Data extracts ▸
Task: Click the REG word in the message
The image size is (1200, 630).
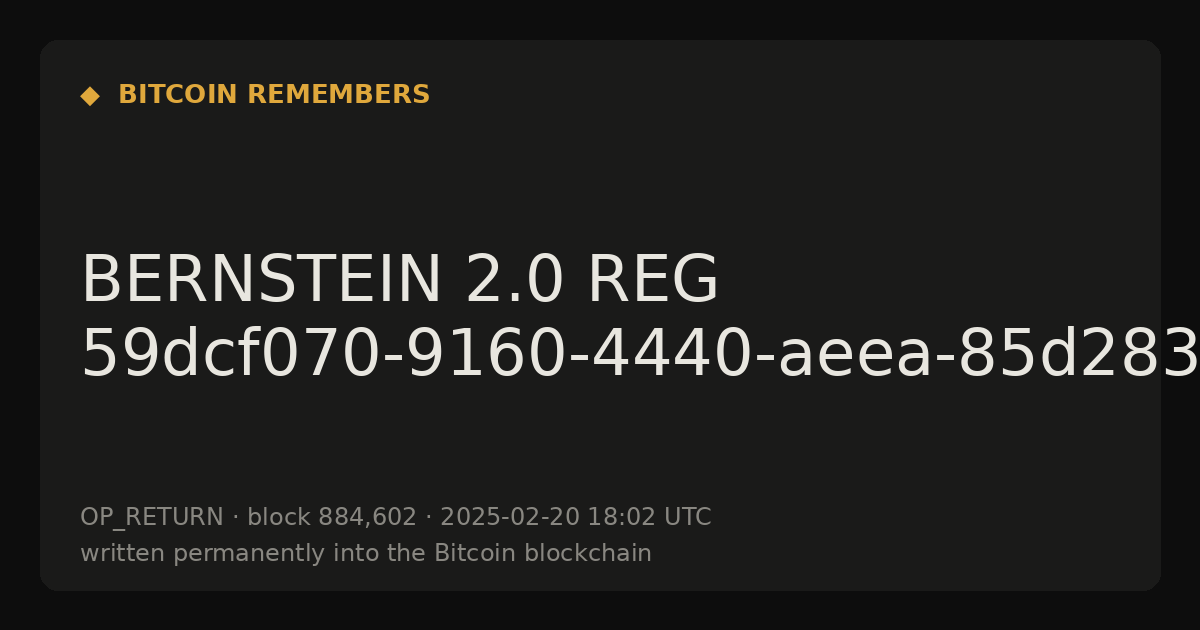Action: [x=653, y=281]
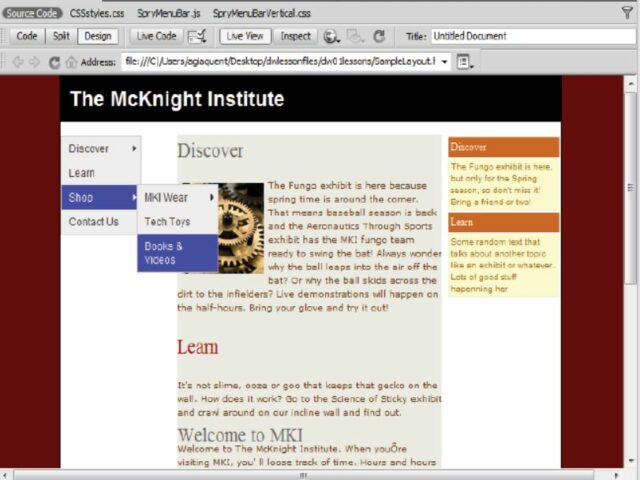Screen dimensions: 640x480
Task: Expand the address bar dropdown arrow
Action: point(443,61)
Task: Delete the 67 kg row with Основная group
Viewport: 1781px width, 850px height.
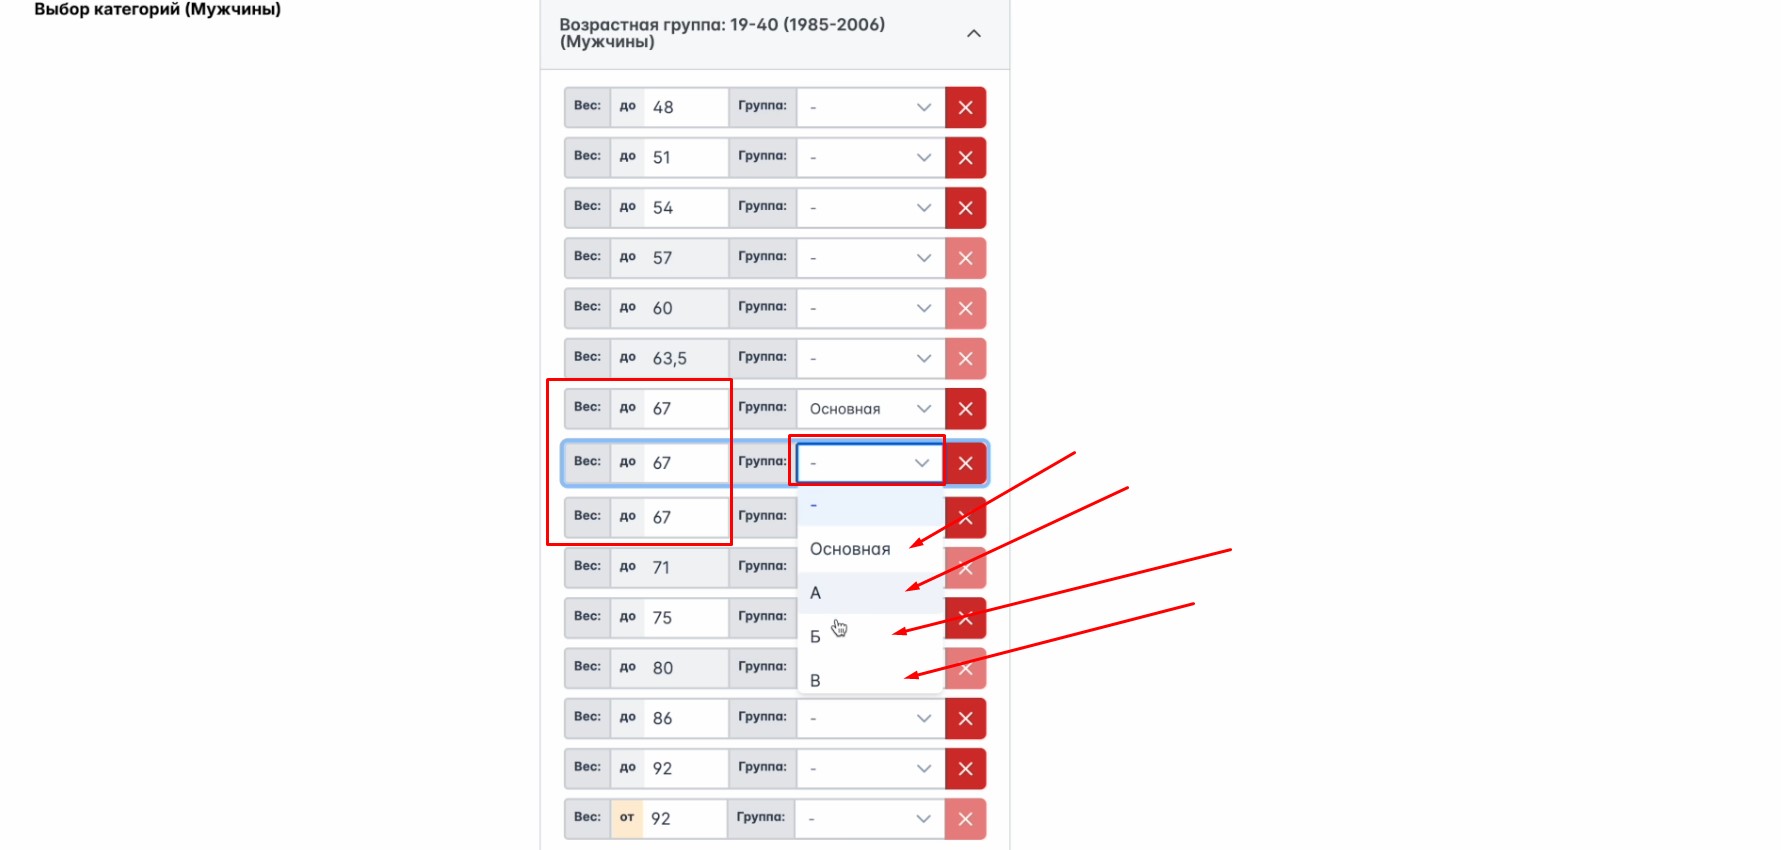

Your objective ▸ Could you write out, word for word, the lines from the one containing "Task: Delete the" through the last line of the records, leaving out the pictures?

Result below ▸
Task: Delete the 67 kg row with Основная group
Viewport: 1781px width, 850px height.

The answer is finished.